2. Каким бы сложным и противоречивым ни был комплекс идей, который закрепился за словом «революция», в нем можно было выделить некоторые узловые моменты, относительно которых существовала устойчивая конвенция. Современная философия утратила основные ориентации классической «революционной» парадигмы, что в конечном счете предопределило и ее отношение к «революции».

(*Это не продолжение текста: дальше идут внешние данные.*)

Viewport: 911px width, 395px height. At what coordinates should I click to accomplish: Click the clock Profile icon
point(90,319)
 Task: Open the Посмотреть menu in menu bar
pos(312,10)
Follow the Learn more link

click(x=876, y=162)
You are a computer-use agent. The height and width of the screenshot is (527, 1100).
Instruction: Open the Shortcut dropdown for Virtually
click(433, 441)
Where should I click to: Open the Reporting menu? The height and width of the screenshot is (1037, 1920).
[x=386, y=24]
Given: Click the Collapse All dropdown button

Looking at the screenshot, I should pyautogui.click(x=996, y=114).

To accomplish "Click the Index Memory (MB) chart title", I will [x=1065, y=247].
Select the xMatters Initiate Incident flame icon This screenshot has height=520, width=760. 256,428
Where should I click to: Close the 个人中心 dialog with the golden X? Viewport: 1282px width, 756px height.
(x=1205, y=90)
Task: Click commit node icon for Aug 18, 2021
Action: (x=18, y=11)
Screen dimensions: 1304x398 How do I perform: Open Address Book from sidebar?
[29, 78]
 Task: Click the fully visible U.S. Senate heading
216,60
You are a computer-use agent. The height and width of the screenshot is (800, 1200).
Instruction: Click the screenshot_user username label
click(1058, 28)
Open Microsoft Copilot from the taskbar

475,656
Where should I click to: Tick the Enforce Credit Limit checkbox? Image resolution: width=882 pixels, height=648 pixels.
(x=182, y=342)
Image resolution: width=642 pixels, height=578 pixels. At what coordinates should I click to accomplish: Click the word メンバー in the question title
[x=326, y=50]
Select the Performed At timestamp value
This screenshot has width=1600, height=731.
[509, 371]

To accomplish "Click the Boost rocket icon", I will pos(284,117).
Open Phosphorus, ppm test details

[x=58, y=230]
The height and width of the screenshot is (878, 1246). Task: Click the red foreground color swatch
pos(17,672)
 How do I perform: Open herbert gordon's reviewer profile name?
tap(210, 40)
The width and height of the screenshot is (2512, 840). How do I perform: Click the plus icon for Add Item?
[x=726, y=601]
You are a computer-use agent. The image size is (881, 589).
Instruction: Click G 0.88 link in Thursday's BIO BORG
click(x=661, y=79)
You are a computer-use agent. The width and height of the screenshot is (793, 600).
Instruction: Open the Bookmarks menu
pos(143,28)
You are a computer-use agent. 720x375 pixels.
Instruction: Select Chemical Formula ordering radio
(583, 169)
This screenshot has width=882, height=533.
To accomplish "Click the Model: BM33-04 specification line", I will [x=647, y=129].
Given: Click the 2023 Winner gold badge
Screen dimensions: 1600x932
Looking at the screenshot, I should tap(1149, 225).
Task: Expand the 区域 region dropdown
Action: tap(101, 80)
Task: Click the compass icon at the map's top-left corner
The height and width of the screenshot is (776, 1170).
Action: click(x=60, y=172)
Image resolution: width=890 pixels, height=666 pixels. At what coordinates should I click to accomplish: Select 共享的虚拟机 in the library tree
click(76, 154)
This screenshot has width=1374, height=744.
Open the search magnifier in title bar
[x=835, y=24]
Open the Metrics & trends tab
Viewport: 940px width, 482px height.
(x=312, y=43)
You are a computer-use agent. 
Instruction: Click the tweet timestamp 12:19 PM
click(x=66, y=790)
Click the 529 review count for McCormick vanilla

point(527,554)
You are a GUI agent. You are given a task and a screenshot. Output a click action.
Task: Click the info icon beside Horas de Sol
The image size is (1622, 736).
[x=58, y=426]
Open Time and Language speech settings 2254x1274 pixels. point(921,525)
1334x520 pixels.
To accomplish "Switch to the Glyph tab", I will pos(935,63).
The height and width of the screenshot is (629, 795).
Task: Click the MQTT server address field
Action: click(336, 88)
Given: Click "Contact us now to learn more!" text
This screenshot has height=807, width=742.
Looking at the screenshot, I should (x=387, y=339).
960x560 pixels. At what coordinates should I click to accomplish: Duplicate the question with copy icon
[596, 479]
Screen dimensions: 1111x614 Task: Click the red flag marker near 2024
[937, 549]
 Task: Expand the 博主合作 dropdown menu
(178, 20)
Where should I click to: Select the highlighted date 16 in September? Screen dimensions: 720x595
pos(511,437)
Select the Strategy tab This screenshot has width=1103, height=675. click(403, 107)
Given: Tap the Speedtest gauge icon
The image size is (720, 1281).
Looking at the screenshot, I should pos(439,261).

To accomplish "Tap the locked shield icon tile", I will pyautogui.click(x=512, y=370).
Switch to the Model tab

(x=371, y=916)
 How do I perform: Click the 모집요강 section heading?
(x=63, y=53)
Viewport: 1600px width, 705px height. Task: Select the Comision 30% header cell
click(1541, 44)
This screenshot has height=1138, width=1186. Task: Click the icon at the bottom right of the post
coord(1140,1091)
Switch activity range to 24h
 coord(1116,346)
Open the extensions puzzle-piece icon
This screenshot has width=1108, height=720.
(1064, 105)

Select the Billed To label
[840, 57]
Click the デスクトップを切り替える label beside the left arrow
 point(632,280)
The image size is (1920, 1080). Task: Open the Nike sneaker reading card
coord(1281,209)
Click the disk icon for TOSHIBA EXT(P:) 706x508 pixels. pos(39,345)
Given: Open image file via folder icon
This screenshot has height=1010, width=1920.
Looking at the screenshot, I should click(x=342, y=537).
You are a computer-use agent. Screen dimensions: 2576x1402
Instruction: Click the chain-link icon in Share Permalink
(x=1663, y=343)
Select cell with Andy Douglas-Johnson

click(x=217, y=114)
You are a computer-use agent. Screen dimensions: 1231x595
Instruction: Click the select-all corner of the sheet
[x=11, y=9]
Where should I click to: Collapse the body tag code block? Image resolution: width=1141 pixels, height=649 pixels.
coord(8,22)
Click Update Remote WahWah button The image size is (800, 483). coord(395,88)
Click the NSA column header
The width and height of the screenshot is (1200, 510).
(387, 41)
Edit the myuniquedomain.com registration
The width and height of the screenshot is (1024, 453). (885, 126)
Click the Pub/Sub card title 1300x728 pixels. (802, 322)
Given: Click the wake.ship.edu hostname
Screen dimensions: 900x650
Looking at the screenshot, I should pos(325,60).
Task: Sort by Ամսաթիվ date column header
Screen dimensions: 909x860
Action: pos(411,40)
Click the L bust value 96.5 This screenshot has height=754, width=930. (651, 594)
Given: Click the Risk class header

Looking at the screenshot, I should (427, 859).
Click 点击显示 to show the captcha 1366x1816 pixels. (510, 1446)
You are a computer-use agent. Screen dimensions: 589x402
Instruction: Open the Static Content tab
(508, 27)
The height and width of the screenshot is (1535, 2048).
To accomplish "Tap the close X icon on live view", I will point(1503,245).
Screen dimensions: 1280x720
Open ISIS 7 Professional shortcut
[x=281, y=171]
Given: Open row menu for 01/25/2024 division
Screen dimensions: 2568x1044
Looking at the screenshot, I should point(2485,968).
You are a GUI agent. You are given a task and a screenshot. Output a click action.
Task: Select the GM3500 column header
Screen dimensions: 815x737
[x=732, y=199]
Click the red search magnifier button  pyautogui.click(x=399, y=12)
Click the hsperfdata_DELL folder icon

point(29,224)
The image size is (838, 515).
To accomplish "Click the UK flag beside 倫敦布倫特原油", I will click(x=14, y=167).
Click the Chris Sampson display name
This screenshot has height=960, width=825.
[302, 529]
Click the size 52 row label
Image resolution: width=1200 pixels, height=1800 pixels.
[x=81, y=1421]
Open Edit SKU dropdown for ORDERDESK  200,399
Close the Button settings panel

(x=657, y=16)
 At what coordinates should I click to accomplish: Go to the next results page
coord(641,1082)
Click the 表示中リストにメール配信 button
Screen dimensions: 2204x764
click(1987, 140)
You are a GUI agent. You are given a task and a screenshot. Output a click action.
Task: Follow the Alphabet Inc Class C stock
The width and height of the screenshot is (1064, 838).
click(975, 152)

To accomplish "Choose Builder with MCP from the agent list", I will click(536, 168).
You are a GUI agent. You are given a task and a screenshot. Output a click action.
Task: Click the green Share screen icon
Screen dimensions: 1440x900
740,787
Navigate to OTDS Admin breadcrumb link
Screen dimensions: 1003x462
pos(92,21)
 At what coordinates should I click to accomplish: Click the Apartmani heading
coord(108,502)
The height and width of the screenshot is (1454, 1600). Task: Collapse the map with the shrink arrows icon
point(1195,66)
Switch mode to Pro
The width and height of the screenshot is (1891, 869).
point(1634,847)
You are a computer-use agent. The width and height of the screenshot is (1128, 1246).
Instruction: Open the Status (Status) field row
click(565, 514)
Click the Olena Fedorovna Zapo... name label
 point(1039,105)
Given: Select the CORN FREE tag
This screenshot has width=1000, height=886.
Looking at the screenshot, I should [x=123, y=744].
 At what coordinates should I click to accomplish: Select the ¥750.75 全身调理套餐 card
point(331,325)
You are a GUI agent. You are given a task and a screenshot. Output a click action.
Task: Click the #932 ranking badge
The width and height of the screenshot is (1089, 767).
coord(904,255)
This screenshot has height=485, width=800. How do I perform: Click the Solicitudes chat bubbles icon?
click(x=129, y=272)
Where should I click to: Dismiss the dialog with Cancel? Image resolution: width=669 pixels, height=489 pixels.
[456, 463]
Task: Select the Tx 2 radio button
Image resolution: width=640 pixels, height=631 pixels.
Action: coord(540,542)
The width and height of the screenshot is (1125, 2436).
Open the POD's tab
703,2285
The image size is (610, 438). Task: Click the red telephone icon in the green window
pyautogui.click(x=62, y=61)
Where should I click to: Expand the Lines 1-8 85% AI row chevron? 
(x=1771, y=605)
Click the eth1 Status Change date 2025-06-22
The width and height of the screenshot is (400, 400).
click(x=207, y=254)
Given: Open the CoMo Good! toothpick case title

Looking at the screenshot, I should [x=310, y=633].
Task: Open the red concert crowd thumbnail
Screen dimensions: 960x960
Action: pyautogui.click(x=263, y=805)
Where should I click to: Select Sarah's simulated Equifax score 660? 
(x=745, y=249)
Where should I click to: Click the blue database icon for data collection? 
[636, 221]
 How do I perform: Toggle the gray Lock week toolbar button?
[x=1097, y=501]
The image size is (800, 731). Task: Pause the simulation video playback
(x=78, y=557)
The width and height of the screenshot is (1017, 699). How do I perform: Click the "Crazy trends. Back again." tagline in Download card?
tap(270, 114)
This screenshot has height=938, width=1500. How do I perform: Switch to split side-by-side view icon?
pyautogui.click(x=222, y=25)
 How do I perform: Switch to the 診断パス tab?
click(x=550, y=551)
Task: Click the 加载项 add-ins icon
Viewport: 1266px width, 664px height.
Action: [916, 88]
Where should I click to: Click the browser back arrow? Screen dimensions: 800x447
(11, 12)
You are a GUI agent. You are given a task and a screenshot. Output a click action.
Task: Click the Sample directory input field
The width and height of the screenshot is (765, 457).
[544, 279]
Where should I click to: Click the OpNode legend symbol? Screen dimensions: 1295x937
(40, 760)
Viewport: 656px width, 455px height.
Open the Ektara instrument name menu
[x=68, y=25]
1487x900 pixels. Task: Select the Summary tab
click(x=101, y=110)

Все революционные программы, равно как и программы демократического обновления мира, ориентировались на позитивный идеал как цель преобразований, как бы он ни понимался — как конститутивный, т.е. вполне реализуемый или как регулятивный, мобилизационный принцип. Современные изменения происходят в условиях отказа от позитивной утопии, кризис которой связан прежде всего с разрушением ее главного основания — веры в добрую природу человека. В концепции Руссо, у теоретиков анархизма, в марксизме (особенно у Энгельса), даже в «революциях» середины 20-го века, например, в «революции надежды» у Фромма, добрая природа человека служила гарантией позитивных ожиданий. Если признавался или даже воспевался разрушительный характер революций, то добрая природа оправдывала все разрушения, обеспечивая в конечном счете положительное сальдо в балансе разрушительных и созидательных возможностей. Добрая природа обеспечивала [143] не только устойчивость социума (что бы с ним ни делали, как бы его ни сотрясали, он возродится), но и возрастание культуры по причине освобождения ее от сковывающих пут. Обоснование злой или по крайней мере индифферентной природы человека, прочно утвердившееся в культуре 20-го века, лишило идею революции главного онтологического оправдания. Дело не столько в том, что позитивные утопии саморазоблачили себя в известных попытках их реализации (если действительность не выстраивается в соответствии с идеей, всегда можно изобличить действительность). Дело в теории, где диспозиции человека оказались весьма сомнительными, что, безусловно, повлияло на философское обеспечение идеи революции — она лишилась сакральности. Главный пафос революции — созидание, приращение бытия, восхождение к истине. Но за счет чего возможно это приращение, если культура не имеет под собой никаких оснований и оказывается чистой иллюзией или чистой случайностью? С этой точки зрения вполне логичен вывод о том, что современные изменения — это изменения в никуда, в ничто. Идея конца революции волне укладывается в ряд других «концов» и «смертей» («конец истории», «конец философии», «конец человека» и т.д.), где безопорность принципиально изменяет видение будущего: человеку суждено жить в непрерывно меняющемся, зыбком, неустойчивом мире — зато без богов, без генералов, без начальников, как, впрочем, и без самого себя.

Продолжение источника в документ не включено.